Abdulaziz Bayındır: Peygamberimiz namaz kılıyordu, ben yatağa uzanmış, onunla kıblesi arasındaydım. Tabi oralarda bizim gibi sıcak yerlerdir. Orada pek öyle yatakta yorgan da olmaz üzerlerinde.
Yahya Şenol: “Fe tekunu li el hacetu ekrehu en nastakfilehu fen sallu silalen”.
Abdulaziz Bayındır: Uzanıyordum da diyor, bir ihtiyacım olurdu. Ona doğru kalkmak istemezdim de o ihtiyacı sırasında böyle oradan sıyrılırmış. Yani kendisini böyle oradan çekermiş. Vücudunu çekermiş oradan.
Yahya Şenol: Uyuma şeklini anlatan bir hadis de 104. Bab’da “kunte e namu beyne yedey resulullahi ve riclaye fi kıbletihi”.

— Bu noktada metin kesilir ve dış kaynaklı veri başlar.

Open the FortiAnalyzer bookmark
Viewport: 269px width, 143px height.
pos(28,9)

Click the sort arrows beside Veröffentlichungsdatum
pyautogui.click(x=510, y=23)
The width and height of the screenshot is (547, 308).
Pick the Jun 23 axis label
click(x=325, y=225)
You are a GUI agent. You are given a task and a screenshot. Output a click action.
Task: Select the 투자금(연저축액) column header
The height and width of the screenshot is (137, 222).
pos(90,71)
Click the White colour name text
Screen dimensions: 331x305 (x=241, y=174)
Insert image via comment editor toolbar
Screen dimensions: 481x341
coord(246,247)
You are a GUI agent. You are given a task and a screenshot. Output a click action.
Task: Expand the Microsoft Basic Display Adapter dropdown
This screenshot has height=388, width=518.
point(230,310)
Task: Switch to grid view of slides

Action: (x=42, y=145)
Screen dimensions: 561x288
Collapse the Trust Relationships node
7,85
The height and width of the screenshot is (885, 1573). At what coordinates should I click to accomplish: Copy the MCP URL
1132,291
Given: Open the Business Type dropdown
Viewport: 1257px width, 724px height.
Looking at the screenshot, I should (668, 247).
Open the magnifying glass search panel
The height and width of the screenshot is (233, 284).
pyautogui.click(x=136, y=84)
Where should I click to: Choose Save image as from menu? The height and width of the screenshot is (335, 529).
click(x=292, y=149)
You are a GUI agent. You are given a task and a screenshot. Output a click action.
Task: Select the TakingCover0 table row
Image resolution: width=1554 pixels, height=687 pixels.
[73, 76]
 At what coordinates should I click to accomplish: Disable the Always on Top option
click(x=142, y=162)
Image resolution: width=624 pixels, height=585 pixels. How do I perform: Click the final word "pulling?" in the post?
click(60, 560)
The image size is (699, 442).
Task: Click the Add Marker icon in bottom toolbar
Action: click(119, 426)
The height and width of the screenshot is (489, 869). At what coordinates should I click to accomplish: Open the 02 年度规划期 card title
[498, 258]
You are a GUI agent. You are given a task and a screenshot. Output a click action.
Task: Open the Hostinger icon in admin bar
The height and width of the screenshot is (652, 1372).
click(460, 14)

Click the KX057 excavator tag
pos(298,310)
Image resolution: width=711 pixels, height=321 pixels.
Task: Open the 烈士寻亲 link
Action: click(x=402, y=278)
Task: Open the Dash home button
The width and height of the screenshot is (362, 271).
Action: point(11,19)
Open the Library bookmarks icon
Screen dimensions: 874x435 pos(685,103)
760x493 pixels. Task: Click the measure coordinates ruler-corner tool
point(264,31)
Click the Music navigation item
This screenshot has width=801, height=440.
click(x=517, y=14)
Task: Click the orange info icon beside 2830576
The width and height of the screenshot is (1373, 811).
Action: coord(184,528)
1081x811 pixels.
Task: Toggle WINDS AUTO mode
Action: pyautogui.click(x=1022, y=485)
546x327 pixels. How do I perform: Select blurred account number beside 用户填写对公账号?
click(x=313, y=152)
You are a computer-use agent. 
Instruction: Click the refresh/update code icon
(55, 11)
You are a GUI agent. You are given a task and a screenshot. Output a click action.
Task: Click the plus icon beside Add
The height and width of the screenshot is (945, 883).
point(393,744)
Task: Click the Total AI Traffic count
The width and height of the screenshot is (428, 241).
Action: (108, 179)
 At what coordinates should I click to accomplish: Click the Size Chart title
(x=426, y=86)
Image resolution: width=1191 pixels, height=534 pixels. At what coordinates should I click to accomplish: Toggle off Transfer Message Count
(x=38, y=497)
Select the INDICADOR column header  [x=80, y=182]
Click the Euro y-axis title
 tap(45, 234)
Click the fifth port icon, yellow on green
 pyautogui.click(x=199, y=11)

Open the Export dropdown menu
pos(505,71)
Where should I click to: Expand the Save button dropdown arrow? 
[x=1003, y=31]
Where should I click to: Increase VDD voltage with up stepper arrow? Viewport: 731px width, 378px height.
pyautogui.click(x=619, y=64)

Abdulaziz Bayındır: Peygamberimizin önünde ben namaz kılardım, ayaklarım tam kıblesinde olurdu.
Enes Hoca: Uyurdum!
Abdulaziz Bayındır: Namaz kılardım mı dedim? “Uyurdum”, uyurdum! Tabi zihnimde uyurdum var ama. Peygamberimiz namaz kılıyor. Aişe validemiz de tam kıblesinde, ayakları önünde uyuyor.
Yahya Şenol: “Fe iza secede gamezeni ileyye”
Abdulaziz Bayındır: Namaz kılarken ayaklarıma dokunurdu, ben de ayaklarımı çekerdim.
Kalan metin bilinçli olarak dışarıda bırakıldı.